How many (2t-3) can you pull out?

I used 2 to factor since it goes in both 4 and -6

ok so that is part of it

yes but why can't we pull out a 2 in the outside since it' can go into 4 and -6?

Because I rather not do too much at once and worry about mistakes.

and no i didn't follow... this is where im stuck

But Psymon could have done that too.

yes i see

Look you actually only have two terms with several factors each. Hang on..

The first term is 4(2t-3)(8-2t)^3

That is one big term because it is composed of things being multiplied together (called factors)

ok

the factors of the first term are 4, (2t-3), and (8-2t)

right

So what would be the 2nd term? @mathcalculus

-6, (2t-3) and (8-2t)

yes

In other words you factor out 3 and x and leave (2x-5) right?

correct

So now look at your equation ... what things and how many can you factor out of both terms

thats what i was saying... 2 goes in for 4 and -6..

Ok what other factors can you factor out?

i can factor (2t-3) and (8-2t)

right and how many 8-2t?

you can it shouldn't matter.

so factor out 2(2t-3)(8-2t)^2 and show me what you are left with

yes it does.... for ex::

see they factored out using the 4

That doesn't dispute what I was saying it doesn't matter if you factor out the 2 right now or not.

i want to know why can't i in this problem. which confuses so much.

so factor out 2(2t-3)(8-2t)^2 and show me what you have and I will tell you if you are right.

that helped out alot. then what?

don't i need to finish?

Show me what you have. so far.

2(2t-3)(8-2t)^2[2(8-2t)-3(2t-3)

That looks good

now simplify wh

is in the backets

now simplify what is in the b

*brackets

what about the left side?

add them all up?

no don't just the stuff in the brackets

ook i did

i got [16-4t-6t+9]

Keep going

oh 16-10t+9

keep going

fine

:-)

-10t+7

errrrrr no re-think that last step

there's no where to go. now what about the left side.

oops 25

-10t+25

So now write it out again (yes the whole thing)

2(2t-3)(8-2t)^2[-10t+25]

let's say im loooking for the critical points.... i would still need to follow to this step right?

yes it is in deed helpful.

indeed*

the 2?

Nope there is something you can pull out of the last factor...

the (8-2t)^2?

no Look ---> (-10t+25)

oh i thought you meant only from looking at the left side.. :?

yes 2 *-5 =-10

There is no side it is just one big thing...

ok

well what are you factoring out of the last factor?

-5

ok so do that and combine it with the 2 in the front and re-write it one last time...promise.

2*-5(2t-3)(8-2t)^2[25]

Whoa whoa whoa

You

You factored out a -5 and had what left in the parantheses

you mean in the brackets t+25

No it was (-10t+25) if you just had this and factored out -5 what would the result be

2t-5

right

So the final answer is \[-10(2t-3)(8-2t)^2(2t-5)\]

So

Looking at the final answer ... how many terms are there?

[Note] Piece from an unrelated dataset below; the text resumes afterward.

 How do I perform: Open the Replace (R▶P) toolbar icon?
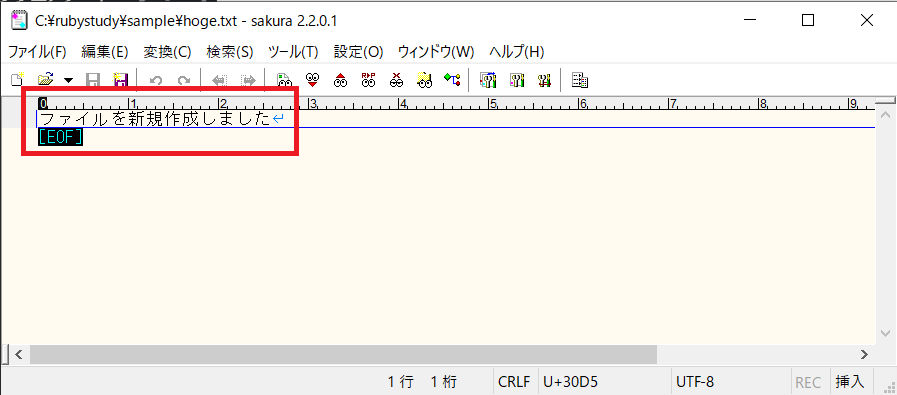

nope remember terms are things that are separated by + or - and not in parantheses.

For example 5x+2y +16x^2 is three terms

right

Right only 1... Now how many factors in that 1 terms?

Factors are things that are multiplied together so 6xy has 3 factors.

7(x+1) (x-2) has 3 factors too

this is confusing me more.

3?

yep three things multiplied together... good

ok

for a small problem.. it's so long..:?

Well actually 4...-10, 2t-3, 8-2t, and 2t-5

okay 4.

...I know ... do you want to know why this form of the equation is better?

next

yeah

ok it has to do with this rule...if xy=0 what do you know?

idk

i have to keep going... it's getting too late for one problem:/

is it possible to show me so that i can how...

ask*

1and 0

right! so look at the original equation...if you set that to 0 you cant solve for t

omg obvious......

but if you get it into this form \[-10(2t-3)(8-2t)^2(2t-5)=0\]

it's the factoring i need help with. that's all

whats next after that.

im looking for t right.

they've multiplied -10 to 2t-5

but why? the last one?

not the 1st, nor the 2nd?

Right that is exactly what you had but YOU factored the -10 out...they didn't.

Hang on you are thinking of distirbution

you don't distribute over multiplication !

this is taking forever.. for a small problem ___-

thank you for you help @Paynesdad really appreciate it.

No problem ... Good luck in tough subject but honestly

you have a better comprehension then 50% of the students I have had. @mathcalculus

*than